Глава III. АРИСТОТЕЛЕВА РЕВОЛЮЦИЯ
Альберт, немец, по праву прозванный Великим, был основателем современной науки. Он сделал больше всех, чтобы подготовить процесс, превративший алхимика в химика и астролога в астронома. Он был одним из первых астрономов, но остался в предании одним из последних астрологов. Серьезные историки уже не придерживаются нелепого мнения, что средневековая церковь преследовала всех ученых и считала их колдунами. На самом деле было как раз наоборот — миряне считали их колдунами, за что нередко преследовали, а чаще почитали. Только Церковь видела в них именно ученых. Грубые, невежественные соседи винили в колдовстве любознательных клириков, возившихся с зеркалами и линзами, и ничего бы не изменилось, если бы эти соседи были язычниками, пуританами или адвентистами седьмого дня[51]. Даже когда духовенство осуждало ученого за колдовство, это было лучше, чем самосуд.
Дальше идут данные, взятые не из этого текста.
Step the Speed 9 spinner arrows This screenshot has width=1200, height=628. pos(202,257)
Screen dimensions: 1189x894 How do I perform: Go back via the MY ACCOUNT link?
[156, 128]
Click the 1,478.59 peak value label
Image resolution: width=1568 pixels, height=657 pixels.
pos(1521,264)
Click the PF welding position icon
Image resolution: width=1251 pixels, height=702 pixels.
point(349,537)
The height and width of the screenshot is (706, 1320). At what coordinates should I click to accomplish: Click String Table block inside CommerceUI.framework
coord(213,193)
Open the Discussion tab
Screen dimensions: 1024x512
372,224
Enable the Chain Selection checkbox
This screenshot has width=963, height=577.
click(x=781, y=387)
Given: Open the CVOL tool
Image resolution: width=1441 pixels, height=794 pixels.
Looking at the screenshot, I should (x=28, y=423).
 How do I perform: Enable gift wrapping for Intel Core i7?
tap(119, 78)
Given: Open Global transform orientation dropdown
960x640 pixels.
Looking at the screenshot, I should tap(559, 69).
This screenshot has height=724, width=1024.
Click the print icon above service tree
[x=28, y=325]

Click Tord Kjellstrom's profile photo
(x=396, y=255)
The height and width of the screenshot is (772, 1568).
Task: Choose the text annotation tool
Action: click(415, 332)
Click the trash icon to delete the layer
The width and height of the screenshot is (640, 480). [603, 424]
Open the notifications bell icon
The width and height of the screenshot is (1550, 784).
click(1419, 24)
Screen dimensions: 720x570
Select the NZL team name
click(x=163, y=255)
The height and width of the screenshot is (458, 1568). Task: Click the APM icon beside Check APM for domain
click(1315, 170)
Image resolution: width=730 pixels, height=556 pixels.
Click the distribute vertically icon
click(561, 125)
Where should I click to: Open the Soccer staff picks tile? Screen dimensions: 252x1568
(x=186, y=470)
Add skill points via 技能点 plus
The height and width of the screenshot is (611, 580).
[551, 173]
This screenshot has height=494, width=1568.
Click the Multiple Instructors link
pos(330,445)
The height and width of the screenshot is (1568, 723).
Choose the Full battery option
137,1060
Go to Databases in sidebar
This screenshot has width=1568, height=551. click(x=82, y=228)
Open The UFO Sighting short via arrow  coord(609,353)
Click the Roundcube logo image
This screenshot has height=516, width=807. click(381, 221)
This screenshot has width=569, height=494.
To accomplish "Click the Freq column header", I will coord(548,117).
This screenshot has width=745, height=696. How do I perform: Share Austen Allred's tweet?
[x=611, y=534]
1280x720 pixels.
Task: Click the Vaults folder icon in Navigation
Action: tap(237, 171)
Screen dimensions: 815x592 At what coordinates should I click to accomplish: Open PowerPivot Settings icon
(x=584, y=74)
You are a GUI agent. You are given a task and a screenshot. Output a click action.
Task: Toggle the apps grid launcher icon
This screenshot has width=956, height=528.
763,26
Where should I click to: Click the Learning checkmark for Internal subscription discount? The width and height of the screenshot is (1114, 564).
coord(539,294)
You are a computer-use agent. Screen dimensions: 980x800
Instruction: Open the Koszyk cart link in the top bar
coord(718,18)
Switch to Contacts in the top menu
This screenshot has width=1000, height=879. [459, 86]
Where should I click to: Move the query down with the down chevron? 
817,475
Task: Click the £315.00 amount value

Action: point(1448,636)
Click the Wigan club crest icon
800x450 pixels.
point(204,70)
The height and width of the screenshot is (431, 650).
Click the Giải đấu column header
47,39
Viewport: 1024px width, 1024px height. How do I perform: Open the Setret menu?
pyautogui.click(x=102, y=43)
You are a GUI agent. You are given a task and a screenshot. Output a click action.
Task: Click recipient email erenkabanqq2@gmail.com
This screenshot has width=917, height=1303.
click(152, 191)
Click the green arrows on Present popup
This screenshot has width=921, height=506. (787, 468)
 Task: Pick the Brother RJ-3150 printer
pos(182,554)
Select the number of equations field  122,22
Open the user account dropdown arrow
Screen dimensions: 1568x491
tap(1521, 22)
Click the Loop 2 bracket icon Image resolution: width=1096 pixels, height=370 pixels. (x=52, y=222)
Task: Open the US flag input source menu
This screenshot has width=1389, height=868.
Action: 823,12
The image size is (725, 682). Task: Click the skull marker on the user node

Папа не обвинял в колдовстве Альберта Великого. Это полуязыческие северные племена поклонялись ему как магу. Это полуязычники современных городов, читатели дешевых брошюр, шарлатанских памфлетов и газетных пророчеств еще восхищаются им как астрологом. Давно признано, что для своего времени он знал поразительно много. Конечно, его ограничивал уровень тогдашней науки, но это никак не связано с его верой. Аристотель, философ великой античности, знал еще меньше. И вообще, дело тут не столько в фактах, сколько в отношении к ним. Схоласты принимали на веру сведения о единорогах и саламандрах, но использовали их не как факты, а как материал для логических выкладок. Они говорили: «Если у единорога один рог, то у двух единорогов столько рогов, сколько у одной коровы», а это верно, даже если единорогов не существует. Однако Альберт в средневековье, как Аристотель в древности, задумывался над тем, действительно ли у единорога один рог; правда ли, что саламандра родилась в огне, а не у огня, где рассказывают сказки. Когда раздвинулись горизонты, ученые смогли исследовать огонь и пустыню и отказаться от веры в саламандр и единорогов. За что, естественно, их презирает поколение, которое только что обнаружило, что Ньютон — дурак, пространство ограничено и нет в природе последней, неделимой частицы.